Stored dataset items
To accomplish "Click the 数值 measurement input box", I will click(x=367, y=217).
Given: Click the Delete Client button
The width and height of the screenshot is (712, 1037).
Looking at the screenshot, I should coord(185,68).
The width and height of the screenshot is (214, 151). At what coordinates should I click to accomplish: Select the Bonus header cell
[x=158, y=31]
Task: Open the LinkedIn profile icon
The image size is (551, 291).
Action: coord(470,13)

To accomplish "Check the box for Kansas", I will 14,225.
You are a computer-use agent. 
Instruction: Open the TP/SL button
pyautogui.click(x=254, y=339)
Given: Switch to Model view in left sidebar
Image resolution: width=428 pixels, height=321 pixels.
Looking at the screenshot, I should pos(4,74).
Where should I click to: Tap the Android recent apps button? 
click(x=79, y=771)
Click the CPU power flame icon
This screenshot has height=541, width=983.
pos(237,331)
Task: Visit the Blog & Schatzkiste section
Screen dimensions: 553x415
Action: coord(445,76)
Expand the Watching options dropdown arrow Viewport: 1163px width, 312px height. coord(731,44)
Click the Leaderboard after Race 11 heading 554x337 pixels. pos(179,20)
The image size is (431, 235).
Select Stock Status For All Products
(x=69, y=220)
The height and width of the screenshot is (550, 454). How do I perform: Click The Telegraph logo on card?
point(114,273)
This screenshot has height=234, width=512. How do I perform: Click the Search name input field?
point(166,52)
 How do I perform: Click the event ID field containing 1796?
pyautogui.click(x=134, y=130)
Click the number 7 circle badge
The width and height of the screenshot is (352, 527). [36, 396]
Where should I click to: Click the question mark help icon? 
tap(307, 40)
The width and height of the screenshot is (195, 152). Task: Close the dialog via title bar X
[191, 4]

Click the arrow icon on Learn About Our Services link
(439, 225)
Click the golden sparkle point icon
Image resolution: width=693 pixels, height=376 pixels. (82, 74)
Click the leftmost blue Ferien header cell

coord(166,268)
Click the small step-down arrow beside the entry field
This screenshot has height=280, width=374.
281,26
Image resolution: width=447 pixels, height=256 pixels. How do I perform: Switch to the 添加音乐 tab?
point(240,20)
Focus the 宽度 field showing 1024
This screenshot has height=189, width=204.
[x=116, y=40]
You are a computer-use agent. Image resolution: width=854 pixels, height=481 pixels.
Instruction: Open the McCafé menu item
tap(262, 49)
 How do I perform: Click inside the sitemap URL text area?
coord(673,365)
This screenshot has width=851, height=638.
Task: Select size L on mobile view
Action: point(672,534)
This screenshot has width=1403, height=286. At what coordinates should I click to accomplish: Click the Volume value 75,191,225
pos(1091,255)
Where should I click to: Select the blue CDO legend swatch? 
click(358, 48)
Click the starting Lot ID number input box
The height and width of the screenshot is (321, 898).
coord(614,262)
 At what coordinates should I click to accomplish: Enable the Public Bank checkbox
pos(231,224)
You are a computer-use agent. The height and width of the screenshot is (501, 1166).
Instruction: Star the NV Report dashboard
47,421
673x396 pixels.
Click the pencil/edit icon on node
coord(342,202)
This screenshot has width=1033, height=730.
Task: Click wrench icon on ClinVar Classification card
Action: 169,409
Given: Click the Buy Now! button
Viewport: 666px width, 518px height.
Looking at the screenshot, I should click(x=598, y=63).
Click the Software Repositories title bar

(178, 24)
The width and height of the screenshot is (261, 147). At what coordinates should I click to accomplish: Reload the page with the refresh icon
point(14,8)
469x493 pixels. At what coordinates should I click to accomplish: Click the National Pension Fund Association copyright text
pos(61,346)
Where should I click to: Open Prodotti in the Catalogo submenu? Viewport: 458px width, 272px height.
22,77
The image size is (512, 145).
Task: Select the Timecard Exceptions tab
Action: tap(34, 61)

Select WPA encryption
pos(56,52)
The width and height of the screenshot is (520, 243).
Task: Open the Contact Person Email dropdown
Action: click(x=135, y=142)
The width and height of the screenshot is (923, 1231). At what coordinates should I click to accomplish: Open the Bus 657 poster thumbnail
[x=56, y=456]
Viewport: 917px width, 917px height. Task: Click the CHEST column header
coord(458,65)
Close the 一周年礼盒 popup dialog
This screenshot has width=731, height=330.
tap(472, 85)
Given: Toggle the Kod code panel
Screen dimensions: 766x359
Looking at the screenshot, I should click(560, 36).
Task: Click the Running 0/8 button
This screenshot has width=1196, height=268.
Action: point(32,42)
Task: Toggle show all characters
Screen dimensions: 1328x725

WHAT IS EXPECTED: Retrieve every line above holding the word "Toggle".

ANSWER TO THIS EXERCISE:
Given: Toggle the Kod code panel
Task: Toggle show all characters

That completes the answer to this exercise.